Nos tempos atuais, em que reinam de forma absoluta as redes sociais, eis que muitos jovens dizem ter descoberto uma forma criativa de quebrar a rotina: escrever cartas como se fazia no passado. Isso significa que eles abandonaram de vez as conexões tecnológicas? Deram um solene adeus às plataformas digitais? Não, a coisa também não é bem assim, não chega a esse ponto — até porque muitos deles, em todo o País, postam as correspondências, que escrevem e recebem, em seus respectivos canais.

Mais: valem-se da internet para reunir orientações de como se deve escrever uma carta. Ou seja, como é o padrão dessa tendência: é de bom tom, em primeiro lugar, cumprimentar educadamente o destinatário, e, imediatamente, apresentar-se sem esquecer de colocar idade, endereço, ocupação principal na vida e quais as atividades nos momentos de descanso e descontração. A internet ajuda também a descobrir quem está disposto a receber e a escrever. Apesar do auxílio das ferramentas tecnológicas, é inegável, no entanto, que há algo de inovador transitando no território brasileiro. E inspirado numa das mais antigas formas de comunicação.

Quem sabe a juventude tenha se cansado do oco kkk. Escrever uma carta envolve mais sentimentos. É de fato um tempo dedicado para outra pessoa

ALEGRIA Material de escrita do Envelope de Papel: capricho e sofisticação para enfeitar a correspondência (Crédito:instagram)

Ida ao correio

No Brasil já milhares de adeptos, e a mestranda em literatura, Carolina Santiago, 23 anos, pontua de forma objetiva e inteligente esse ato de escrever: “É uma forma de se desligar do ambiente veloz. É bom parar, sentar e escrever para produzir uma coisa à mão. Depois, é preciso sair, ir aos Correios e esperar pela resposta”. Ela conclui: “Sai do contexto atual em que tudo é correria”. Não deixa de ser surpreendente alguém tão jovem falar em “ir aos Correios” em vez de tocar no comando que envia mensagens pelo Whatsapp. Há quem já tivesse o costume de trocar correspondências, abandonou-o, e, agora, até estimulado pela possibilidade de exercer um hobby, retornou à caneta e ao papel. Lygea de Souza Ramos, 36 anos, compõe esse perfil. Cartas na adolescência, tecnologia e só tecnologia na juventude e início da vida adulta, até que em 2017 bateu a saudade das missivas. “Telefone, e-mail, é tudo muito imediatista. Não tem aquele tempo de elaboração como a carta possui”, diz ela. “Escrever cartas é uma forma de demonstrar carinho”.
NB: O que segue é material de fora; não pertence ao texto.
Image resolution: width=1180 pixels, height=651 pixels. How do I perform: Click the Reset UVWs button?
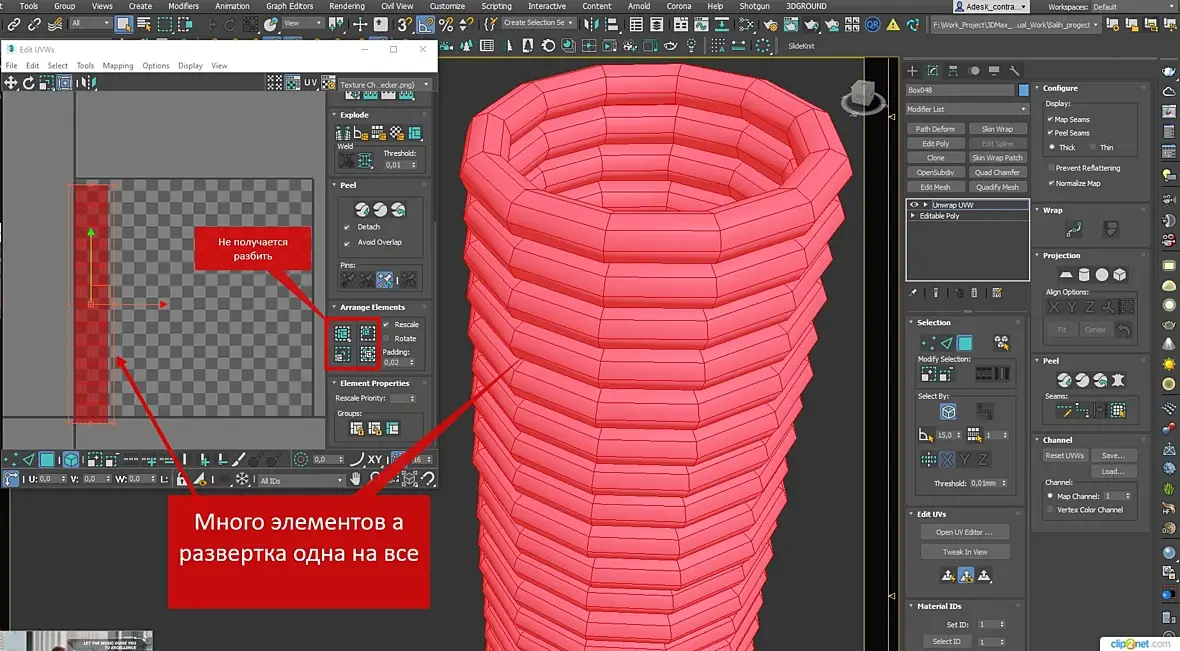pyautogui.click(x=1065, y=455)
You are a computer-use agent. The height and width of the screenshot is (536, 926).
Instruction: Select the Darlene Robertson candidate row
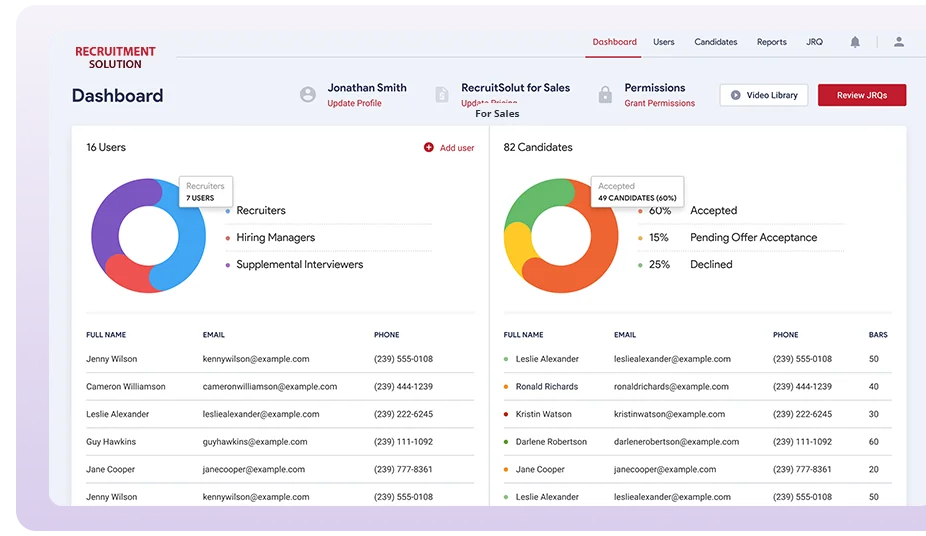[551, 442]
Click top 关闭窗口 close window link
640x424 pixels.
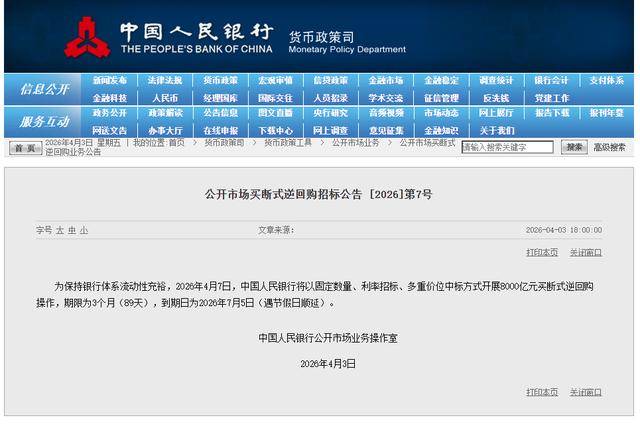click(586, 252)
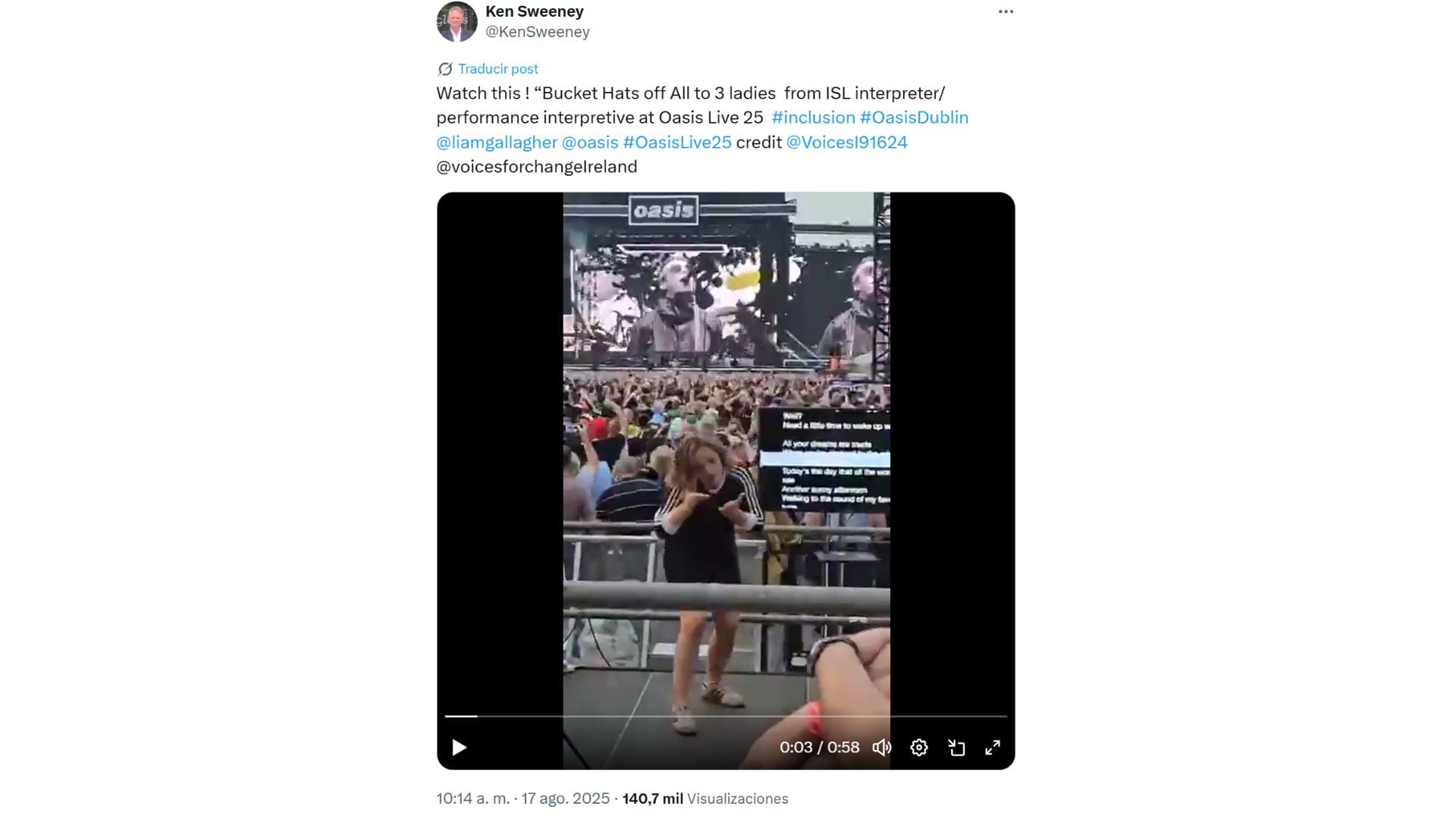Enable picture-in-picture mode icon
Screen dimensions: 1456x819
pyautogui.click(x=956, y=748)

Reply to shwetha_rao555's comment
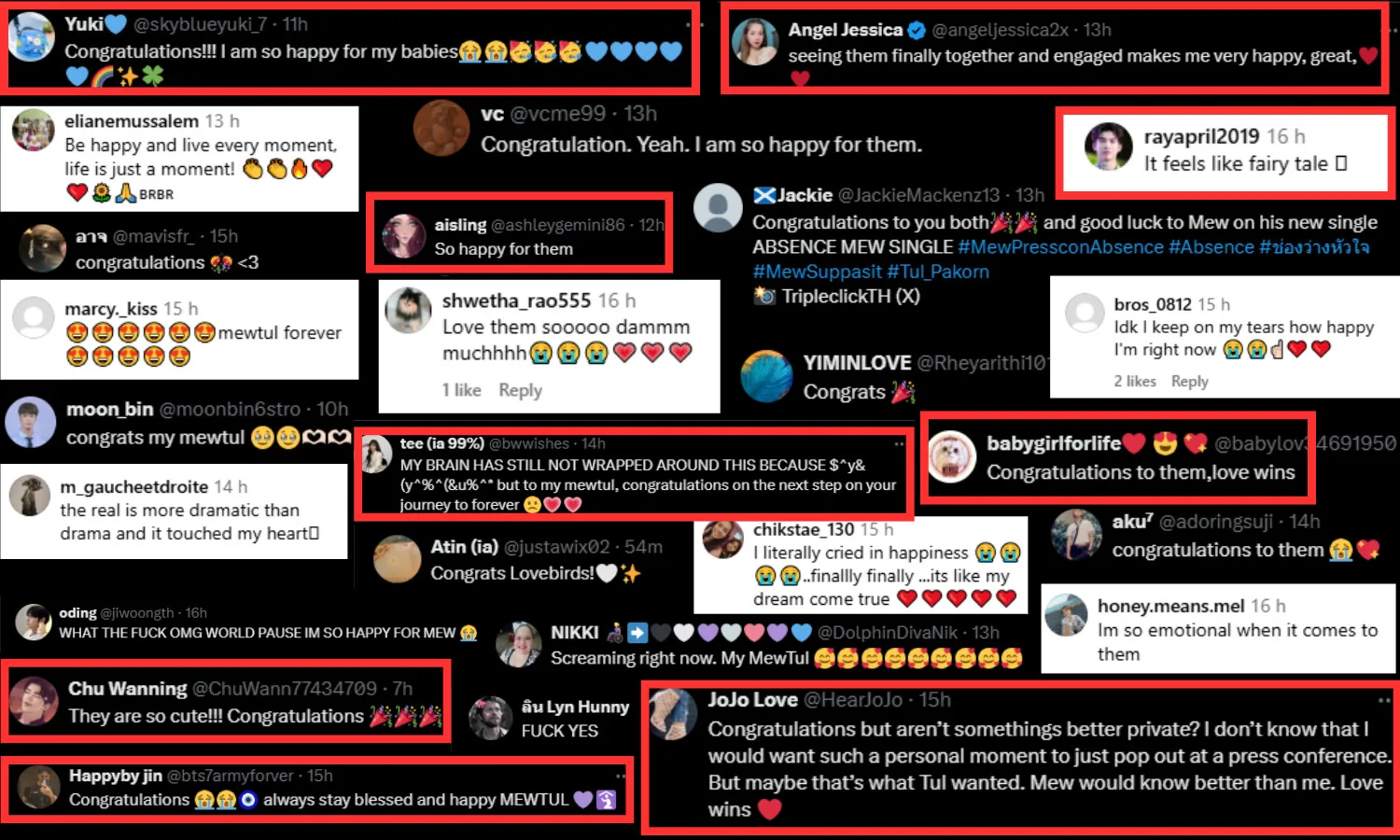(520, 390)
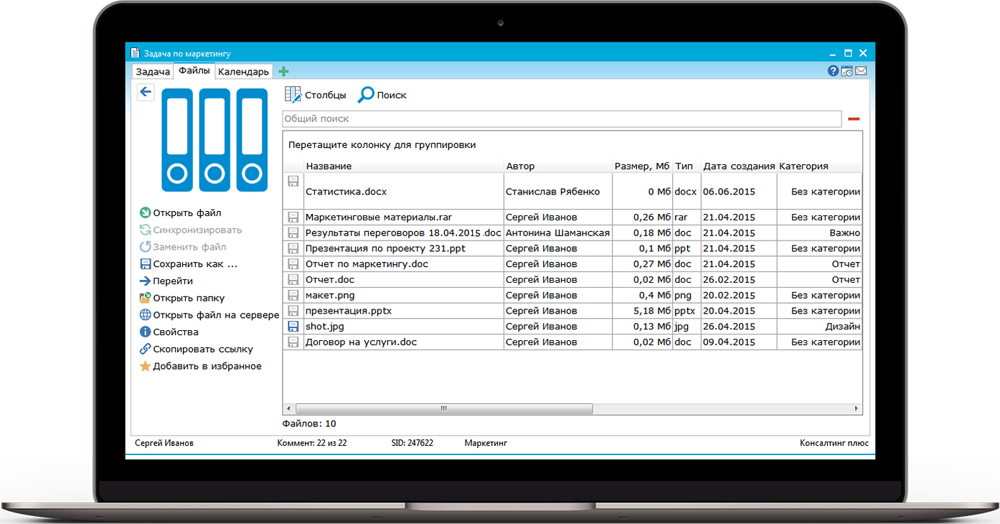Click the info icon next to Свойства

145,332
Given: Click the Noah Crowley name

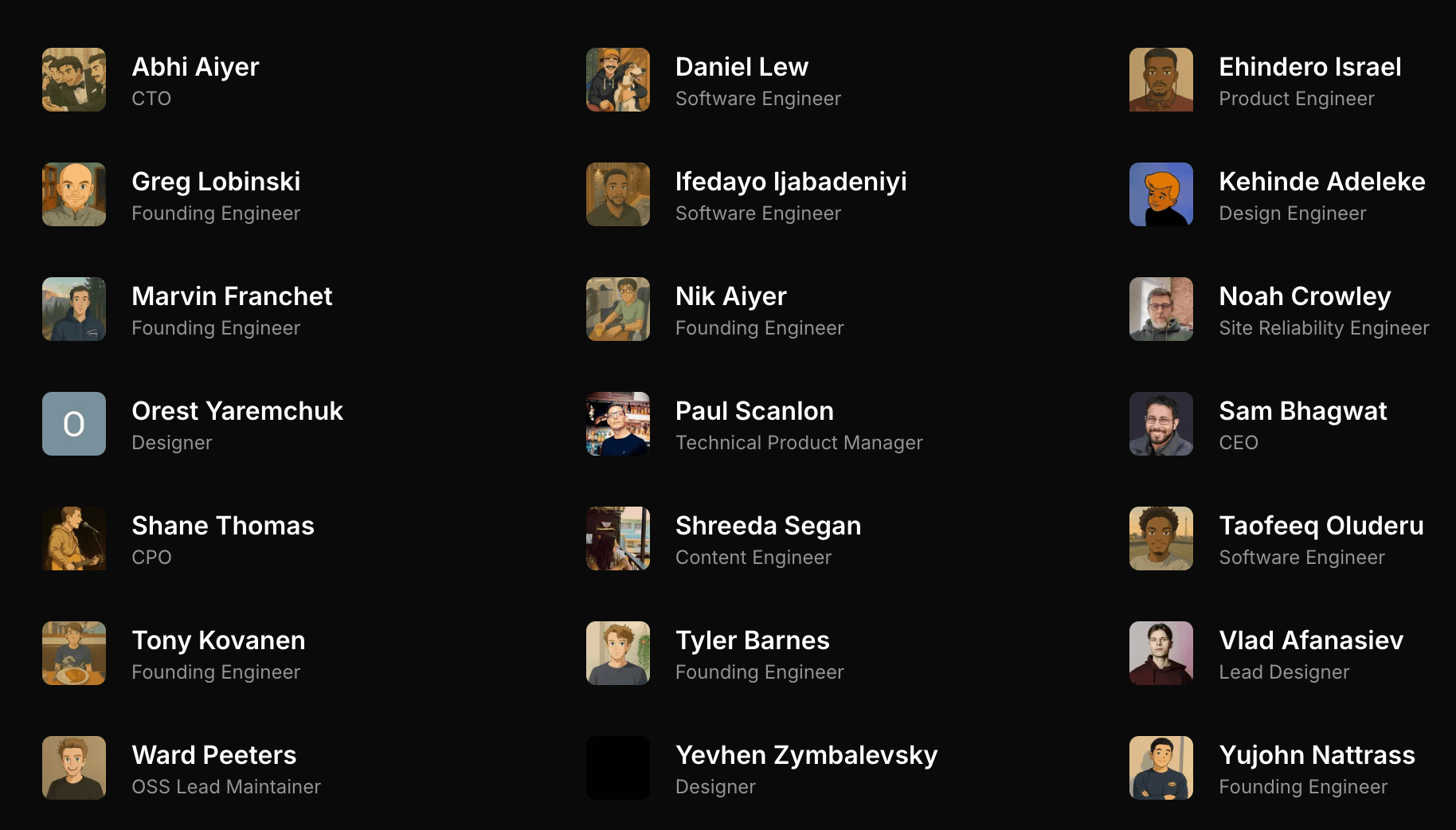Looking at the screenshot, I should 1305,296.
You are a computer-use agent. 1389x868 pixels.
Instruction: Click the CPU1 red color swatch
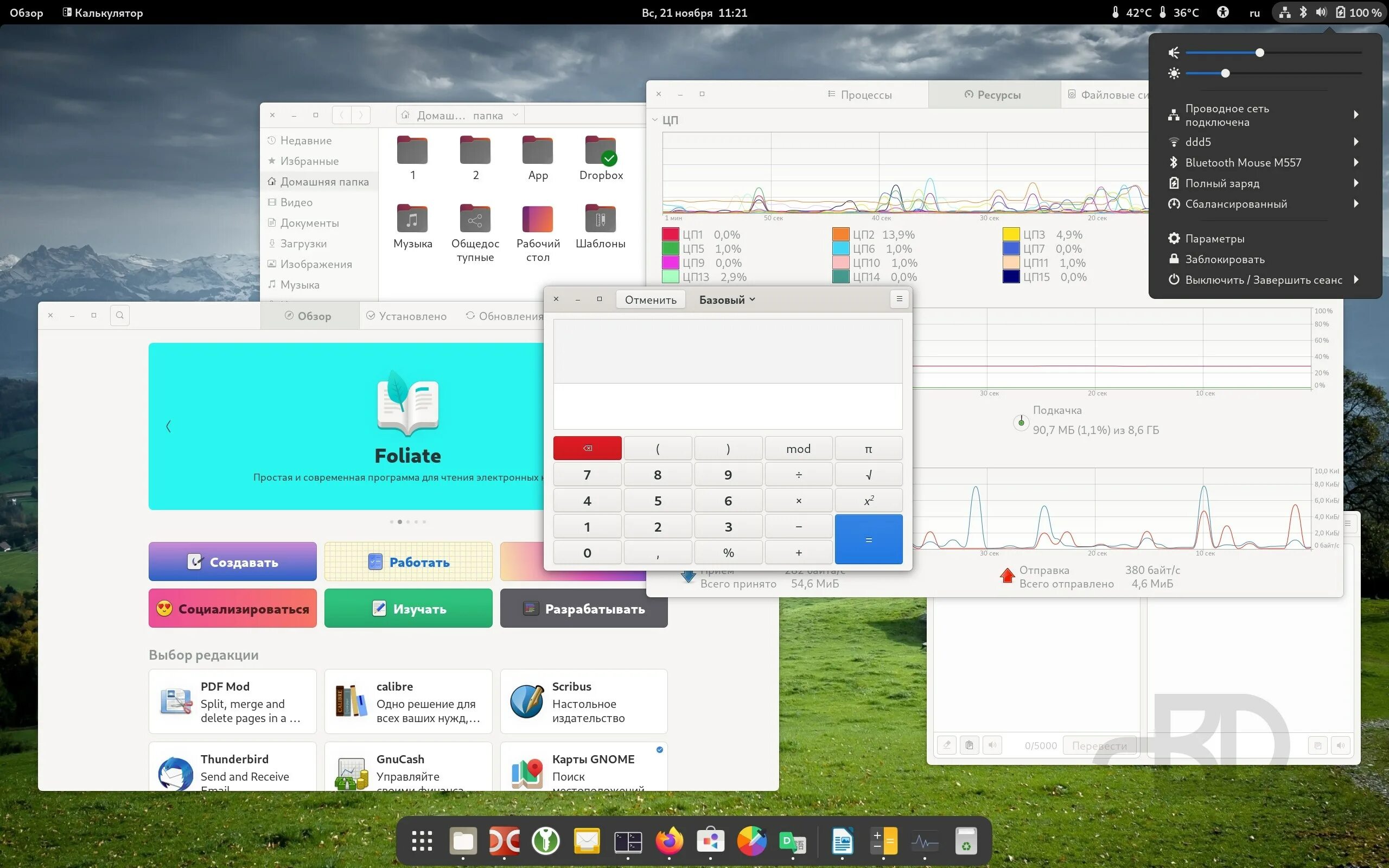pos(670,234)
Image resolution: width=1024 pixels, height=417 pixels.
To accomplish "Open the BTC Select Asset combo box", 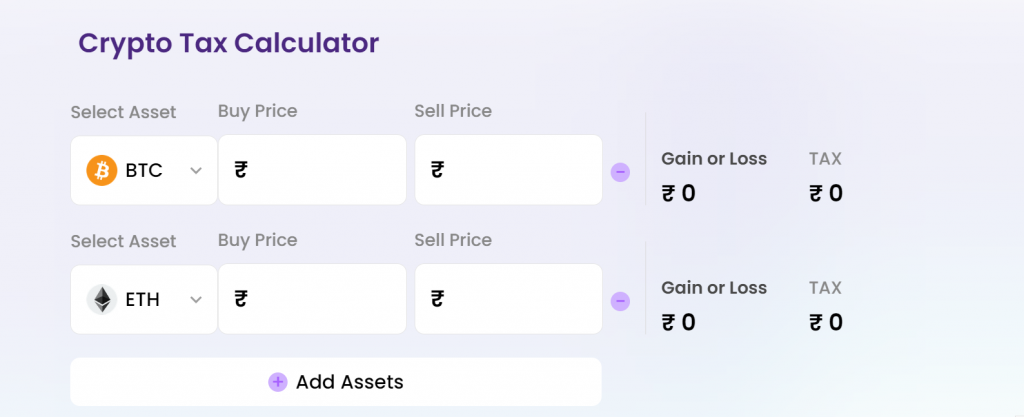I will click(144, 170).
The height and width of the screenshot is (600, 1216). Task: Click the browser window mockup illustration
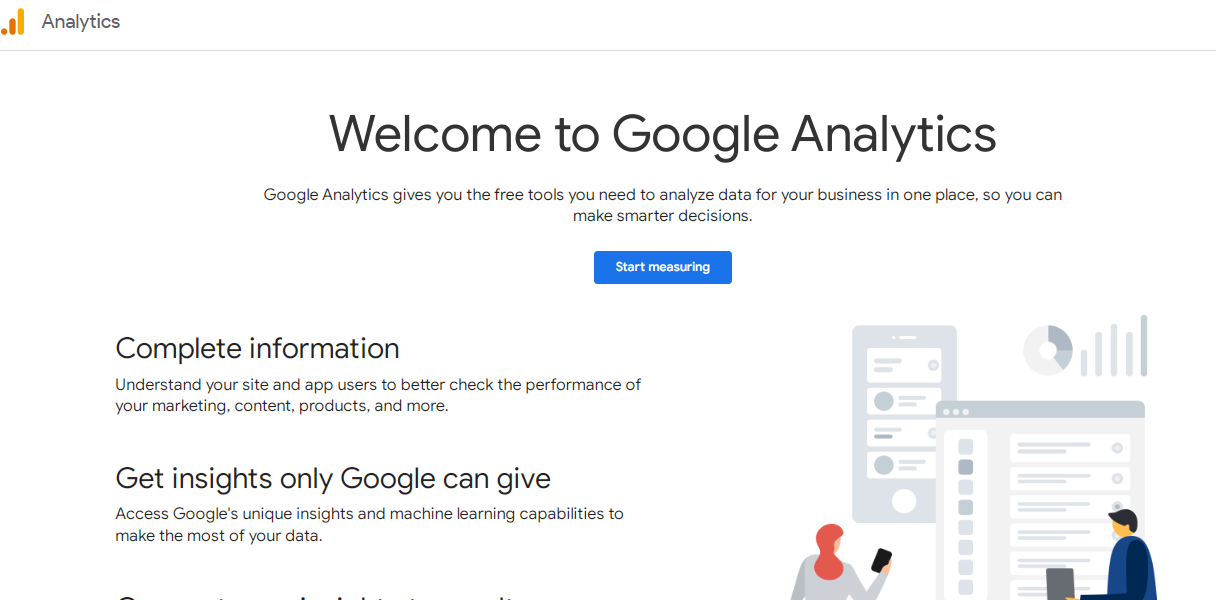coord(1040,500)

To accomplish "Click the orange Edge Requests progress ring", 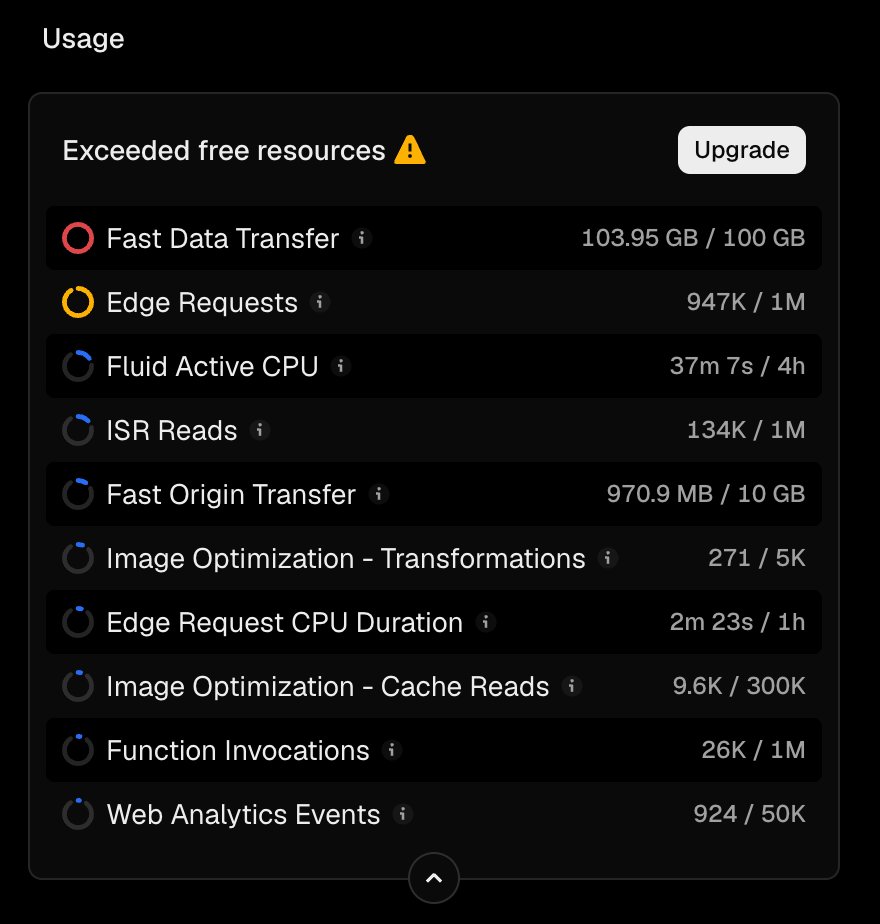I will 78,302.
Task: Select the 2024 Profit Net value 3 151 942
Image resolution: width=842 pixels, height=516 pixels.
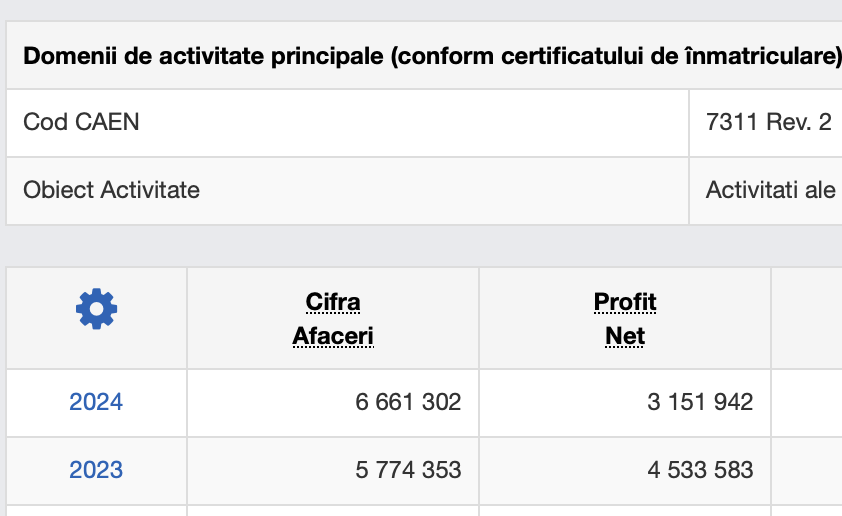Action: coord(700,402)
A antropologia social e a sociologia ensinam que, no campo do comportamento, nada se joga fora definitivamente — muito menos a internet, é claro. Ela vai crescer cada vez mais. Tanto é assim que absorveu a tendência e já existem sites especializados no incentivo ao retorno à letra à mão. É o caso do Envelope de Papel (o nome é culto, original e romântico), montado pela publicitária Mariana Loureiro, 23 anos. “Comecei um grupo de cartas, passei a receber algumas e a me identificar com esse mundo”, diz ela. Com certeza, até recentemente, se um jovem encontrasse na rua um amigo, também jovem, e lhe perguntasse onde estava indo, ficaria incréduto se a resposta fosse: “até os Correios para enviar uma carta”. Hoje, grupos deles se reúnem e vão juntos postar as suas mensagens. É óbvio que não haveria muita graça, nem sentido, se a juventude voltasse a escrever como nos tempos de seus bisavós – ou seja, nada de “espero que essa lhe encontre bem” ou “escrevo essas mal traçadas linhas…”. Em qualquer atividade cria-se novidades, e um fato que traduz alegria é que muitas dessas cartas são escritas com letras coloridas de diversas cores, combinam-se letras cursivas com letras de forma, e vale enfeitar o papel com adesivos e desenhos.

Como toda tendência sempre contempla o mercado, já são vistas papelarias, cujos proprietários assistiam aos seus negócios minguarem no dia a dia, especializando-se na venda de material — e muitos apostam que o negócio crescerá cada vez mais. “É uma boa resposta para essa época de fake news. Os jovens são espertos e sempre do bem. Ninguém vai espalhar notícias falsas ou ofensas numa carta”, diz o comerciante Joaquim Cohen. Não há a menor dúvida de que ele tem razão. Escrever uma carta é dar um tempo maior de si mesmo para outra pessoa. Existem sentimentos de verdade nessa retomada de comunicação. Além disso, talvez a juventude tenha finalmente se cansado do oco kkk.